Was wir momentan erleben, ist letztendlich eine Normalisierung der Geldpolitik nach einem jahrelangen Ausnahmezustand mit den Negativzinsen. Die Notenbanken versuchen, diesen Ausnahmezustand zu beheben. Prinzipiell ist die Leitzins-Anhebung ein guter Schritt der Nationalbank und für uns alle positiv, denn die Teuerung nagt am Wert des Geldes.
Geraten Hauskäufer nun unter Druck?
Wir haben seit Anfang Jahr bei den Hauskrediten bereits eine Verteuerung gesehen und die werden sicher noch teurer werden. Generell werden die Kredite teurer – auch für die Unternehmen. Wachstumsfirmen, die viel Kapital brauchen, sind nun etwa im Nachteil.

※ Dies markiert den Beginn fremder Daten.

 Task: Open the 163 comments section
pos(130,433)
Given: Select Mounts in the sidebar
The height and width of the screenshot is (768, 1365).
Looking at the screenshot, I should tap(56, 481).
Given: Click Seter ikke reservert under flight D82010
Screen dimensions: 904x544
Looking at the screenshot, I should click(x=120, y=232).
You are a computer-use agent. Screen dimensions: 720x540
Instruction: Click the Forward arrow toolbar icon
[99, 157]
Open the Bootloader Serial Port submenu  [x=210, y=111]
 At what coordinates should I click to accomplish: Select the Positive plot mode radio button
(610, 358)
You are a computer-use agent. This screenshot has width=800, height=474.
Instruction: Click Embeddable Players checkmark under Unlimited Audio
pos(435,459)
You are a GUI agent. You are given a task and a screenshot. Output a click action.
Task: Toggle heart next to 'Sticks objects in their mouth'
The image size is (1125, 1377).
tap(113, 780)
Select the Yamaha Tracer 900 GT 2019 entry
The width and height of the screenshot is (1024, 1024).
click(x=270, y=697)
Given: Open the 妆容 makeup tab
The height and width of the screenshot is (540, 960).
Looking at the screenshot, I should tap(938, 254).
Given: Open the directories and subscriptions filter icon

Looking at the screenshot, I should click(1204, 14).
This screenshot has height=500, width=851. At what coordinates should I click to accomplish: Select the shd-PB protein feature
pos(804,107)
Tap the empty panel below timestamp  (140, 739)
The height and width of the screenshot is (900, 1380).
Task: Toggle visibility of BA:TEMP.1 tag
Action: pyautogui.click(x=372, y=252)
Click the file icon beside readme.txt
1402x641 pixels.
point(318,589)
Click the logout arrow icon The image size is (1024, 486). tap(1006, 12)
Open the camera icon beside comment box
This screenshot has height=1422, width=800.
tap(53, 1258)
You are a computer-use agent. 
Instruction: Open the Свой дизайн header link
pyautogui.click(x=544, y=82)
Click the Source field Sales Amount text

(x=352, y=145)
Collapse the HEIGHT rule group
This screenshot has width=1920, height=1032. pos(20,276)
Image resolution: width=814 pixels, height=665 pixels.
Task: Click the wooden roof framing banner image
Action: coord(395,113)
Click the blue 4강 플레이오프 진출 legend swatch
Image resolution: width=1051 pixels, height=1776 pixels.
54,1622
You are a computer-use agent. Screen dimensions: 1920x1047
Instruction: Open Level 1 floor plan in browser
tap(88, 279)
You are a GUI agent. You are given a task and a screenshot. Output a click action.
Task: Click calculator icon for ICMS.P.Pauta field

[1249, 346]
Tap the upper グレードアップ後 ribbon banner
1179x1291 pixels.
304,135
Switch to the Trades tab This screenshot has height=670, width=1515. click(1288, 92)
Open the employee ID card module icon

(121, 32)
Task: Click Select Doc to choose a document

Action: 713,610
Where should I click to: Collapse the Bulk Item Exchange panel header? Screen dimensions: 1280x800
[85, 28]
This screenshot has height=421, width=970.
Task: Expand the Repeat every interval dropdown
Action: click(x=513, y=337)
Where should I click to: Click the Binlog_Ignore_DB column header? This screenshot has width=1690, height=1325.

Auf der anderen Seite rechne ich auch bei den Hypotheken nicht mit einem massiven und schnellen Anstieg. Das ist ein Prozess, der langsam eingeleitet wird und schrittweise erfolgt. Es wird aber sicher so sein, dass einige Leute vorsichtiger werden, wenn es um hohe Hypotheken geht. Schliesslich muss man damit rechnen, dass die Zinsen künftig noch weiter stark steigen. Und dann kann es für manche schwer werden.